For sister, love like a dragon, but kind. And gentle to pride.
Save her from Wickham’s wicked schemes. Save the family name.
But Elizabeth stirs up a storm, brings a battle.
Deep-seated pride vs. unrelenting love.
A love that, he admits, defies his will, his reason, and even his character. Pride does not yield easily.
But when it does…
His is a love not in words only, but with actions and in truth—serving his woman by saving her sister. Track down Wickham, expose the lies, set things right. Pride doesn’t dirty his waistcoat on seedy London streets. Pride doesn’t pay a manipulator when he could walk away unscathed. But love does. Because if he doesn’t, the woman won’t go unscathed.
You know why the story ends when it does?
It’s because there is no more pride in Darcy, no more prejudice in Elizabeth. Pride vs. love. The battle is over.
The story isn’t over because they’re married and now happily ever after. They’re married because the battle is over, and in the Story, that’s what happens next. In real life, there are new hills to climb. Our struggles are part of a larger Story, and it’s not over. The battle has been won, but it’s still raging. And when it’s over, guess what happens? Happily ever after. A child could tell you that. And so it is.
Jean Valjean. Full of light, with a dark past. Wrestling with two ideals.
Give himself up to the law or keep his promise to a dying woman?
Guilty and lionhearted. Justice vs. mercy. He chooses mercy.
And he represents it in the book. Javert is on the side of justice. They battle it out. Mercy wins. At its core, Les Miserables was a plea for its readers to have mercy on the poor, to rescue them from a penal system too heavy for them to bear.
Margaret Hale. Miss “do the right thing.” Honest, loyal, brave, full of compassion. But what happens when telling the truth will put her falsely accused brother in harm’s way?
The police inspector is staring at her. There’s no time for a protracted inner struggle. She speaks.
Loyalty wins. She tells a lie to save a life.
Inner conflict begins rising after the fact.
She discovers her lie will be known. The one who knows will keep it quiet, that much is certain. Also certain, she’ll never be the same in his eyes.

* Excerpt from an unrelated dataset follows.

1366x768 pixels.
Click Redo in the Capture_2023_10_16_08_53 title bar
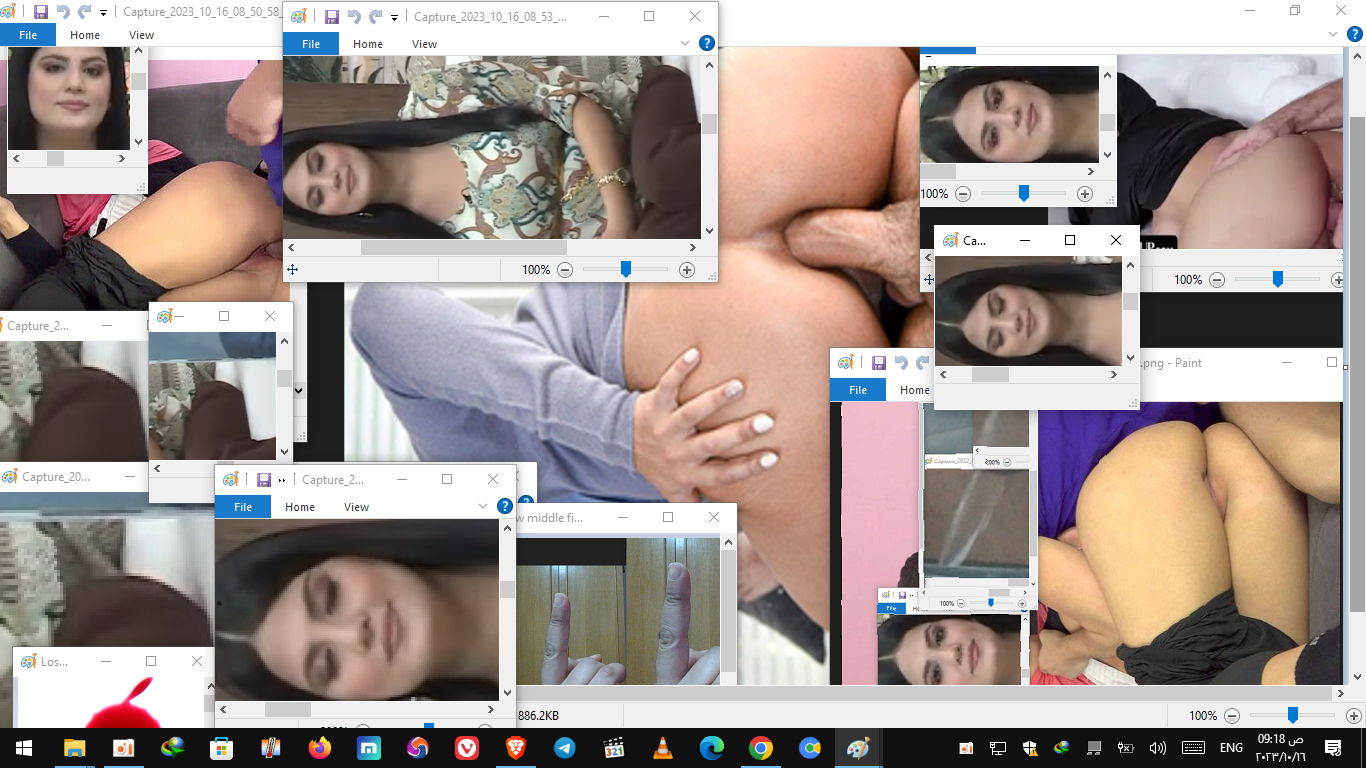click(x=376, y=17)
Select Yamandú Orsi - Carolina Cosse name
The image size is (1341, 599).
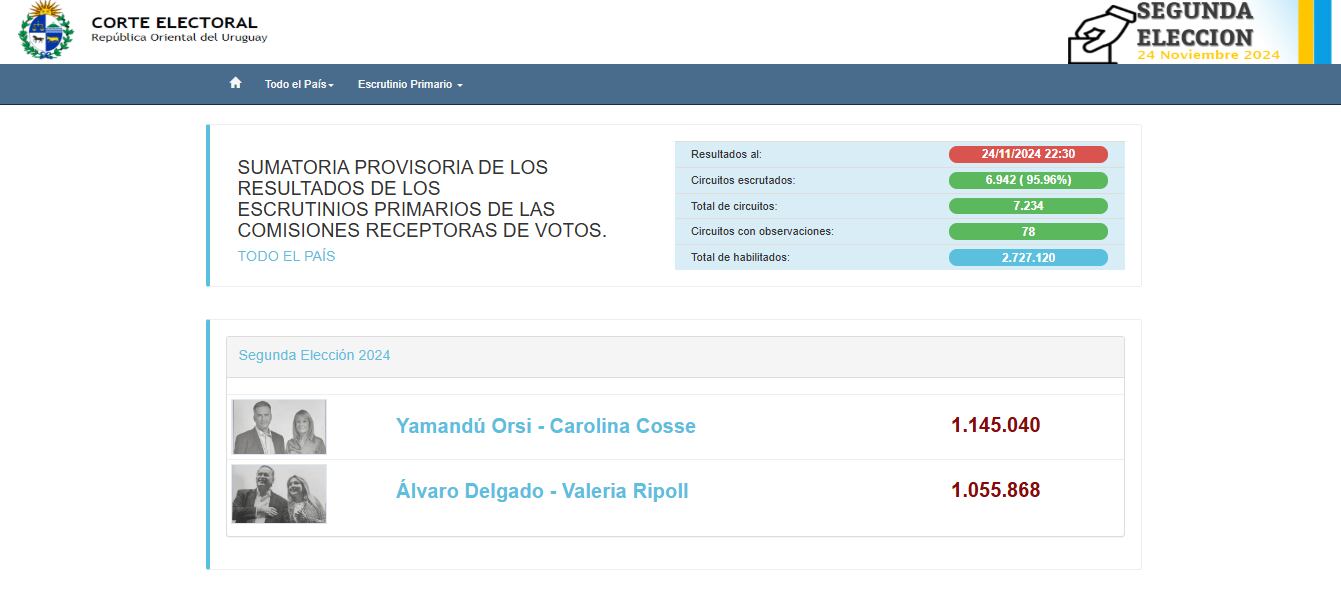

Margaret is given another chance. She could clear her name…and risk sending her brother to his death.
Knowing what it will cost her, she lies again.
Afterwards, she wrestles daily with her decision.
The one who knows gives her a chance for redemption.
“The secret is another person’s.” She takes the bullet to her good name, though it wounds her to the core.
She knows her priorities. Life comes before her appearance. Even when preserving that life ruins her reputation in the eyes of the one person whose good opinion she values most.
Not always honest. But undoubtedly brave.
And then there’s the kid with no name.
I don’t know if I’d call his an inner conflict. But there are things that don’t seem to belong together.
He’s one of the most interesting characters I’ve met.
I met him in a book called Milkweed by Jerry Spinelli. I picked up the audiobook for one dollar. The library was getting rid of it. Presumably because it’s a children’s book about a Polish Gypsy boy who wants to be a Nazi. (I assume some parents complained.) And, as it happens, the boy’s best friends are Jews. So obviously, there’s going to be some kind of inner struggle, sooner or later. Even if it comes as one decisive blow.
“This is crazy,” I thought when I read the back cover. It got crazier.
The kid knows nothing. No one taught him to fear. No one taught him to hate. No one taught him who he is. When the book opens, he only knows one thing—how to survive. Seriously, he doesn’t even know his own name.
We meet a puzzle.
Innocent, naïve, and a lawbreaker, a thief.
Who is he really? What are we to make of him?
He sees the marching and wants to be a Nazi.
Then, “What’s an angel?” he asks.
Wow.
This book is not for the faint of heart. But I don’t think you are, if you read this far.